Unclench your calendar: live by liturgical rhythm
Advent calls us to slow time down. There is a difference between external liturgical living—checking off religious obligations—and interior liturgical living, where the Church’s rhythms shape our inner clock. Set your sacred clock by liturgy, not the commercial calendar. Let the seasons rock you in undulating waves toward God.

When we stop gripping our schedules so tightly, we create space for God to do interior work. Rhythm becomes a refuge; the Church’s calendar becomes a mother who steadies us with predictable movement toward eternity.
Make room—internally and practically
Imagine your inner life as a house cluttered with precarious piles. If the front door barely opens, gifts cannot enter. Sometimes the invitation is simply to clear one thing away so there is room for Someone else.

A small, ordinary practice has huge results: leaving phones out of the bedroom. Removing that habitual noise creates an emptier, calmer interior at the hour when the soul is most prone to replay its anxieties. One simple change—turning the phone off at bedtime—was described like removing a cancerous mole; the relief was immediate.
Making room is not always dramatic. It often looks like tiny removals: less scrolling, fewer urgent commitments, and a willingness to rest in the quiet. Those empty places are not threats. They become places where longing can be held and healed.
Renounce hopelessness. Declare hope.
Hopelessness can become the hidden lens through which we read life. It tells us nothing will change and that our lives are meaningless. Renouncing that lie aloud and declaring the truth is a powerful spiritual discipline.
In the name of Jesus Christ, I renounce the lie that nothing will ever change and I will never have what I want or need. I renounce the lie that my life is meaningless and that I have nothing to live for.

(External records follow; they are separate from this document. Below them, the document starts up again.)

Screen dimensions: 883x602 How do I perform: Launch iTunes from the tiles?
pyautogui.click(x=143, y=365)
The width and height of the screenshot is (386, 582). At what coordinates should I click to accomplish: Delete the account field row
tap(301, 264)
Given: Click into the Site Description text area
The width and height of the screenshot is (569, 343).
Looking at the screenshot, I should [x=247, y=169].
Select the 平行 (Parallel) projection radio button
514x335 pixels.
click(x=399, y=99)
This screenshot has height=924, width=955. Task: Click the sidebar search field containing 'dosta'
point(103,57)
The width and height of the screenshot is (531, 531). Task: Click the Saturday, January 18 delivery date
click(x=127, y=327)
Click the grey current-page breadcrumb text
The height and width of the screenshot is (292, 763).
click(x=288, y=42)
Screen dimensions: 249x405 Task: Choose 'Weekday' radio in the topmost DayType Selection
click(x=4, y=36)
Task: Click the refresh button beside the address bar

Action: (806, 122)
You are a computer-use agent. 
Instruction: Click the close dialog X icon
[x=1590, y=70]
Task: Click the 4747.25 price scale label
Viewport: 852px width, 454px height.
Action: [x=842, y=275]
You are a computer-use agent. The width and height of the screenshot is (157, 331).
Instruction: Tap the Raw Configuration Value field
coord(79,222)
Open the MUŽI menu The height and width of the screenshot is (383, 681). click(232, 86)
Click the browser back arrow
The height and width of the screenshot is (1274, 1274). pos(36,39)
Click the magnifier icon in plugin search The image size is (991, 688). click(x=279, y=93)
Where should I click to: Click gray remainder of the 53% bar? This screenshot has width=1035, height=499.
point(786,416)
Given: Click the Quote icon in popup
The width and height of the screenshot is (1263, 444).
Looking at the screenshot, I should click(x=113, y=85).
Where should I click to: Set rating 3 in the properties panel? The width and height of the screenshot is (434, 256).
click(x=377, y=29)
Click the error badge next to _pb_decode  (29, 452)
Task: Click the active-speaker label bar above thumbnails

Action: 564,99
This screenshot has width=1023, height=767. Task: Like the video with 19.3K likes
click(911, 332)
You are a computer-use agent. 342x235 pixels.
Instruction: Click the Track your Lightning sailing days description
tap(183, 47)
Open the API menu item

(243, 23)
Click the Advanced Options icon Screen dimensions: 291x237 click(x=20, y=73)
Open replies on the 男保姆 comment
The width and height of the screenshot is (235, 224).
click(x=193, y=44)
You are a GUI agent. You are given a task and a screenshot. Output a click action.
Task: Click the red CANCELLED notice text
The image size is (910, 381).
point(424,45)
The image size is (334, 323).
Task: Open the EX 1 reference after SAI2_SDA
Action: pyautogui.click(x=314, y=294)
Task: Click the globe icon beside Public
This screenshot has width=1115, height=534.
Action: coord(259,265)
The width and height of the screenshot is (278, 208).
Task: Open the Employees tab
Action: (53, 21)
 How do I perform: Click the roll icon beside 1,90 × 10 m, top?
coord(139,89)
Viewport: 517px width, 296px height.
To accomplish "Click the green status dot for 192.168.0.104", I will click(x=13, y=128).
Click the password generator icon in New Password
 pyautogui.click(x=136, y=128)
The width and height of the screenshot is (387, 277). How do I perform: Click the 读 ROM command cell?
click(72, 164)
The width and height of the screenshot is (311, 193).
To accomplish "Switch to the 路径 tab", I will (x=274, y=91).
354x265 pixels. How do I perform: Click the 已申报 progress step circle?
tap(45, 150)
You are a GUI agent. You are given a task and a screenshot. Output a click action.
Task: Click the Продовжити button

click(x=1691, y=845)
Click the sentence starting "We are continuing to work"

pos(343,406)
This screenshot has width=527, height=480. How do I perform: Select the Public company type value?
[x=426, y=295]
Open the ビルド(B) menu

Then speak the filling truth:
In Jesus' name I announce the truth that my hope is steadfast in Christ and that he makes all things new. I announce the truth that God is at work in me and what he began he will bring to completion.

These words are re-training. Repeating a renunciation and its corresponding declaration daily rewires expectation. The spiritual life is full of these tiny, consistent practices that loosen the roots of despair and cultivate patient hope.
Practical steps to carry into Advent
- Speak desire with hope: name what you want aloud with an upward, expectant tone.
- Create nightly margin: remove phones from the bedroom to guard the soul’s resting time.
- Unclench your calendar: choose liturgical rhythms—Advent practices that slow your heart instead of hurried tasks.
- Practice a renunciation and declaration daily: short, honest prayers that push back against hopelessness.
- Accept small shifts: one degree of adjustment matters over time; be patient with tiny changes.

Advent is not a season of frantic fixes. It is a season of becoming small leaves on a river of grace, allowed to be carried. The longing you carry is not wasted; it is often the place where God chooses to meet you. Remember the promise: what he began, he will bring to completion. Rest in that truth. Let it steady you, give you stamina for the long haul, and reshape the way you speak about the desires you hold.
If your heart feels heavy today, breathe—there is a long-lasting grace available. You are not alone in your waiting, and you do not have to carry the weight by yourself.